Eşimin babası felç oldu bu gözaltı olayından sonra, kendisinin de bütün dişleri döküldü. Çok acı bir hatıradır bizim için. Çok üzüldüm. Olmaması gereken bir olaydı. Ortada benimle ilgili bir suç yok. Suç işleyen birileri var, onları bahane edip beni alıyorsunuz. Ben Ankara Belediye Başkanıyım. Bir yere kaçacak halim yok. Varsa suçum çıkarta mahkemeye mahkum et. Ama tabii o dönem çok farklı bir dönemdi. Ben Mesut Yılmaz'ı çok hırpalamıştım Mavi Akım olayından dolayı. Onun intikamını aldılar. Mesut Yılmaz'ın Korkmaz Yiğit hadisesinden dolayı çok büyük sıkıntıları vardı. 36 saat kaldım gözaltında. Ben gündem değiştirmem için gözaltına alındım. O dönemde Mesut Yılmaz çok sıkışmıştı. Korkmaz Yiğit konusu vardı. Mavi Akım olayı vardı. Ben bu iki konuda çok üstüne gittim. Ama benim gözaltına alındığım günün akşamı Abdullah Öcalan yakalanınca ben gündemden düştüm.

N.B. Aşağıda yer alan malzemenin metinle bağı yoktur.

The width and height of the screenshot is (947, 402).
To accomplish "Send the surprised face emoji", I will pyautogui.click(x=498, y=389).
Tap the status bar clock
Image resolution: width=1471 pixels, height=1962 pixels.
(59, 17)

Her şeyin bir bedeli var mıdır?
Tabii ki. Olmaz mı? Hangi partiden olursanız olun, nerede siyaseti başarılı olarak sürdürürseniz sürdürün hem sizin yanınızdaki dost dediğiniz insanlardan hem de sizin rakbiniz olan muhaliflerden büyük bir haset ve kıskançlık görürsünüz. Bu kıskançlık sizin başınıza bir şey geldiği zaman karşı tarafı zil takıp oynatır.
"Başbakan'la aramızı bozmaya çalışıyorlar"

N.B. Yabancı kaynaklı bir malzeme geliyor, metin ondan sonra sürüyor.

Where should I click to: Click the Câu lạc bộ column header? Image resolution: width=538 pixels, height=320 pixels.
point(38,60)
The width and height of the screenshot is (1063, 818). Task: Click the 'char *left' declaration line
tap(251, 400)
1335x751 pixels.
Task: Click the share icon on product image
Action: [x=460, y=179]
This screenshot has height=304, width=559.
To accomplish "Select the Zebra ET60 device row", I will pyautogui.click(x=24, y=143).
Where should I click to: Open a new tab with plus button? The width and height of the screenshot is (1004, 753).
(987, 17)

En çok canınızı sıkan olay ne?
Başbakan'la aramızı bozmaya çalışanlar var. Bunlar bir de bizim içimizde olan insanlar. En ufak bir hengamede hemen arayı nasıl bozarız telaşındalar. Örnek olarak son kapatma davasında 'Melih ellerini ovuşturuyor' dediler. Bizim partimizin içinde sayın Başbakan gidince ellerini ovuşturanlar olabilir. Ben de dedim ki; 'Kapatma davasından ikbal bekleyen varsa şerefsizdir, bu konuda iftira atan varsa o da şerefsizdir' dedim.
Kapatma davası ne olur?
Ben kapatma davasının olumlu sonuçlanacağına ve Sayın Recep Tayyip Erdoğan'la yolumuza devam edeceğimize inanıyorum. Savunmanın iyi yapıldığına ve Türkiye'de adalet olduğuna inanıyorum.
"Son sözü Erdoğan söyler"
Kapatılırsa ne olur?
Oturur konuşulur arkadaşlarla. Ama sonuçta kim ne derse desin Recep Tayyip Erdoğan ne derse o olur..
"Bir dönem daha adayım"
Siz ne yapacaksınız?
Ben bir dönem daha belediye başkanlığı yapmak istiyorum. Benim Başbakanlıkta filan gözüm yok. Bir dönem daha belediye başkanlığına aday olacağım. Çünkü yaptığım işi seviyorum.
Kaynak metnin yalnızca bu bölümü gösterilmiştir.